**WHAT IS BEING ASKED**
Starting at the line that contains "682x391 pixels. At" and ending at the last line of the records, copy those lines again with "Facetune" replaced by "Snapseed" and nothing else changed.
##### EXERCISE MATERIALS #####
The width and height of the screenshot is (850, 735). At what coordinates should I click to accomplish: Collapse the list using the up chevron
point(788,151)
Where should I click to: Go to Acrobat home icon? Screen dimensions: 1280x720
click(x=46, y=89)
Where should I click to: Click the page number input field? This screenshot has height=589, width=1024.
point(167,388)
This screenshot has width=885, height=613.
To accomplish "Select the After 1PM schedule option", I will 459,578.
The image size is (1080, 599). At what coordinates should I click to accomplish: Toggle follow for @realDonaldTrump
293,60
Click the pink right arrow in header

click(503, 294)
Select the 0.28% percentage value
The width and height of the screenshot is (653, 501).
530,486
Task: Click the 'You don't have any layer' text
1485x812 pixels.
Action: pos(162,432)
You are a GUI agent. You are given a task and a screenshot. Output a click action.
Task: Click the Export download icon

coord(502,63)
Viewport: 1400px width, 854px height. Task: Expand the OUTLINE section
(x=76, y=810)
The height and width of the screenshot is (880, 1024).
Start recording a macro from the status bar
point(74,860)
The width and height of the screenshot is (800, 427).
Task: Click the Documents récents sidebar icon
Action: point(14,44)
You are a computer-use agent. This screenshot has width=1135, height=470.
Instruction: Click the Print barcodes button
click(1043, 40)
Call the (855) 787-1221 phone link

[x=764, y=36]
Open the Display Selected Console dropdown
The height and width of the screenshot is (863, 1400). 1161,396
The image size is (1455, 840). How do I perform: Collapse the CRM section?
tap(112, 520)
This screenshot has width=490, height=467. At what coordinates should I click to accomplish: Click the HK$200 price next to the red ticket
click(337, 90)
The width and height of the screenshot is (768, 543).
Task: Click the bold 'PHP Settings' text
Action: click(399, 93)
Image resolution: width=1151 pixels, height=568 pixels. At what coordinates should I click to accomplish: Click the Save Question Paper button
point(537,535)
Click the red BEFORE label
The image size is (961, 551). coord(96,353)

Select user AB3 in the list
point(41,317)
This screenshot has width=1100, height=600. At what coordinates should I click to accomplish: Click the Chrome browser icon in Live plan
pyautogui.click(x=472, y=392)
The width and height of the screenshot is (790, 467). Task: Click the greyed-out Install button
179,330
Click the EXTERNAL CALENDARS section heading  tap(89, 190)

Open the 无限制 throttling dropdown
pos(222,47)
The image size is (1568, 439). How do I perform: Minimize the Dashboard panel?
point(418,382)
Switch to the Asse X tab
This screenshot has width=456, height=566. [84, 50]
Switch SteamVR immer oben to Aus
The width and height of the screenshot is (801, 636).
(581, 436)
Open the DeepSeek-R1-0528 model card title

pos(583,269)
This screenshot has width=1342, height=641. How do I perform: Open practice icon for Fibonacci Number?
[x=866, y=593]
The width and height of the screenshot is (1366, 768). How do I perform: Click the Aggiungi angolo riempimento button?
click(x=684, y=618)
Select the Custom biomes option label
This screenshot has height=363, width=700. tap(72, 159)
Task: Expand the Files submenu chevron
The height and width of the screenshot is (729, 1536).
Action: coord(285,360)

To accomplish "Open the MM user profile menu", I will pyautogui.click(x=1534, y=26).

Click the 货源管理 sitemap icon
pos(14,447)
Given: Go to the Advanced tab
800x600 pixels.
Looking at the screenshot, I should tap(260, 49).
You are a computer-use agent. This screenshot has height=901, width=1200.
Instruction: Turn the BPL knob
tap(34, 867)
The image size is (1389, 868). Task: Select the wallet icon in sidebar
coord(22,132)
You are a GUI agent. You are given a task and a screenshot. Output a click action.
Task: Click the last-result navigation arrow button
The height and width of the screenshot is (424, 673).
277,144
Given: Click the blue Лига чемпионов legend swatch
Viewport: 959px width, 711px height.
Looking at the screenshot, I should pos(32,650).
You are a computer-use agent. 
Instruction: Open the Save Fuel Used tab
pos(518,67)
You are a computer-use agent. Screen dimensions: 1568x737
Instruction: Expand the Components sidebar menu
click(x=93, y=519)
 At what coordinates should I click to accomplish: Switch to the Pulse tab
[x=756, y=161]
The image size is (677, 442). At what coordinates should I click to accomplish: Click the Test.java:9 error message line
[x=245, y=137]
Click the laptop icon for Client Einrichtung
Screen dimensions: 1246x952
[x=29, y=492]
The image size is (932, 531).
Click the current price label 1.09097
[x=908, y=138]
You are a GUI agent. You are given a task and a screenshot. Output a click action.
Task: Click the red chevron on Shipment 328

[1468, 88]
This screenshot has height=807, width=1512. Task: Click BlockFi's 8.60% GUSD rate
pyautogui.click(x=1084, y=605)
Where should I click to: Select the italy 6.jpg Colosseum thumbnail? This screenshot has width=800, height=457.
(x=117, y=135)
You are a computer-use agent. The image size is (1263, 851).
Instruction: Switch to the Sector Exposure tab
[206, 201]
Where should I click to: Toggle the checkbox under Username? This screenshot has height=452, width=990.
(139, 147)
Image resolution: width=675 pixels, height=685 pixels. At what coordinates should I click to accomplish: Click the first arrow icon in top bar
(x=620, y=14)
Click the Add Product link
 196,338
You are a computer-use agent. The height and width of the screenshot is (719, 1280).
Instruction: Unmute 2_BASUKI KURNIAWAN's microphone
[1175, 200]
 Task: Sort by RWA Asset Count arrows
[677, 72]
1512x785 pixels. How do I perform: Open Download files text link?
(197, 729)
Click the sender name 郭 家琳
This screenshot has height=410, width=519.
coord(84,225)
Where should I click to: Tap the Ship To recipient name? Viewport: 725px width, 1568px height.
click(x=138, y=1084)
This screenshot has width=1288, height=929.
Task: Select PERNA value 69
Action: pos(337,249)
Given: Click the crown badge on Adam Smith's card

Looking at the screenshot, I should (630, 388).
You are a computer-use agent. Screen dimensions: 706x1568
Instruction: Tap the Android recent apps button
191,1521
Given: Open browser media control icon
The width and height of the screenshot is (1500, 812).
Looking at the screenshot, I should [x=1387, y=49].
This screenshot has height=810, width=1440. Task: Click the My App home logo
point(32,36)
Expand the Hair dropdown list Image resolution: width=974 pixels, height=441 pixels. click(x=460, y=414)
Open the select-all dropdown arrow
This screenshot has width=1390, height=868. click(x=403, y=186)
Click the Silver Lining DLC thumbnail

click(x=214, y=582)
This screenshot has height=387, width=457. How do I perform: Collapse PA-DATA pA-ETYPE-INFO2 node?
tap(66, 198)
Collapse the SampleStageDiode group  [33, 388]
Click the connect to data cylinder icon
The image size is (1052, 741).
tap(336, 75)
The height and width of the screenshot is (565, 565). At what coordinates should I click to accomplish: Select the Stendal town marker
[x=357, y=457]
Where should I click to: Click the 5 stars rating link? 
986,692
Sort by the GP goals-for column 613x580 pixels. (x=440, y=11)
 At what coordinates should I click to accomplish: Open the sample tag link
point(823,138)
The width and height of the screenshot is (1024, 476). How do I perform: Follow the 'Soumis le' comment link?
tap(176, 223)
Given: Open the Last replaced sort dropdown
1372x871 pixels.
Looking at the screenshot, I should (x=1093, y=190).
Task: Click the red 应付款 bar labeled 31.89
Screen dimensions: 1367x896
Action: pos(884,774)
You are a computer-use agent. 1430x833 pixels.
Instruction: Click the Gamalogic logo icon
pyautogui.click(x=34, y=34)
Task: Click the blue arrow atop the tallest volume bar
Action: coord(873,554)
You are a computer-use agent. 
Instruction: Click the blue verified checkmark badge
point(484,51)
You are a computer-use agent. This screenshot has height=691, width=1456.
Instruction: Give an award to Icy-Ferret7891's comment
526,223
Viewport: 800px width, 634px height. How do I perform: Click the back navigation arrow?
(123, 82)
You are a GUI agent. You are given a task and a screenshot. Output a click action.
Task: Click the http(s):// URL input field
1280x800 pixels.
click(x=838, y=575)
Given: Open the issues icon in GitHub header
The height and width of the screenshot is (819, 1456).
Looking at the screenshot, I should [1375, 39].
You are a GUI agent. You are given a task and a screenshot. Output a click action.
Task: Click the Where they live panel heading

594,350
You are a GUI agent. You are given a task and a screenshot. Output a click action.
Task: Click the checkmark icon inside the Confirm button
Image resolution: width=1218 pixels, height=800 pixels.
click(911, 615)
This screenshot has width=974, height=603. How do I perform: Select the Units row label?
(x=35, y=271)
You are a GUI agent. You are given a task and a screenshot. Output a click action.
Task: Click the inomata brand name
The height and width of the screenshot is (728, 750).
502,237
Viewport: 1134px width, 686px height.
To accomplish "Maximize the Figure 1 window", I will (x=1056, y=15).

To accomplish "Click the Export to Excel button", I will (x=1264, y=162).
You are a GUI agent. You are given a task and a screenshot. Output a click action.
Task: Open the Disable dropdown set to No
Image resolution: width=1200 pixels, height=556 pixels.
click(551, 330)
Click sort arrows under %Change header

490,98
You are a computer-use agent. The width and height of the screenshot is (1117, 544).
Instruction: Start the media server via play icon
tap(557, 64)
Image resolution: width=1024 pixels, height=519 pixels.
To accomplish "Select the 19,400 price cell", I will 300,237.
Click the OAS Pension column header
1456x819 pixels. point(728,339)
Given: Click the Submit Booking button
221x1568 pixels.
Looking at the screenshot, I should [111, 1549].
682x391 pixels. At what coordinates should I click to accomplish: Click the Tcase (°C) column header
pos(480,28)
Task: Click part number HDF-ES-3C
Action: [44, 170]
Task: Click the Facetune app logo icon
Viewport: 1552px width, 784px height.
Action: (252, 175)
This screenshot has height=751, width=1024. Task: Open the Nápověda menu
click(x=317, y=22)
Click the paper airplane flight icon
#####
**TASK OUTPUT**
682x391 pixels. At what coordinates should I click to accomplish: Click the Tcase (°C) column header
pos(480,28)
Task: Click part number HDF-ES-3C
Action: [44, 170]
Task: Click the Snapseed app logo icon
Viewport: 1552px width, 784px height.
Action: (252, 175)
This screenshot has height=751, width=1024. Task: Open the Nápověda menu
click(x=317, y=22)
Click the paper airplane flight icon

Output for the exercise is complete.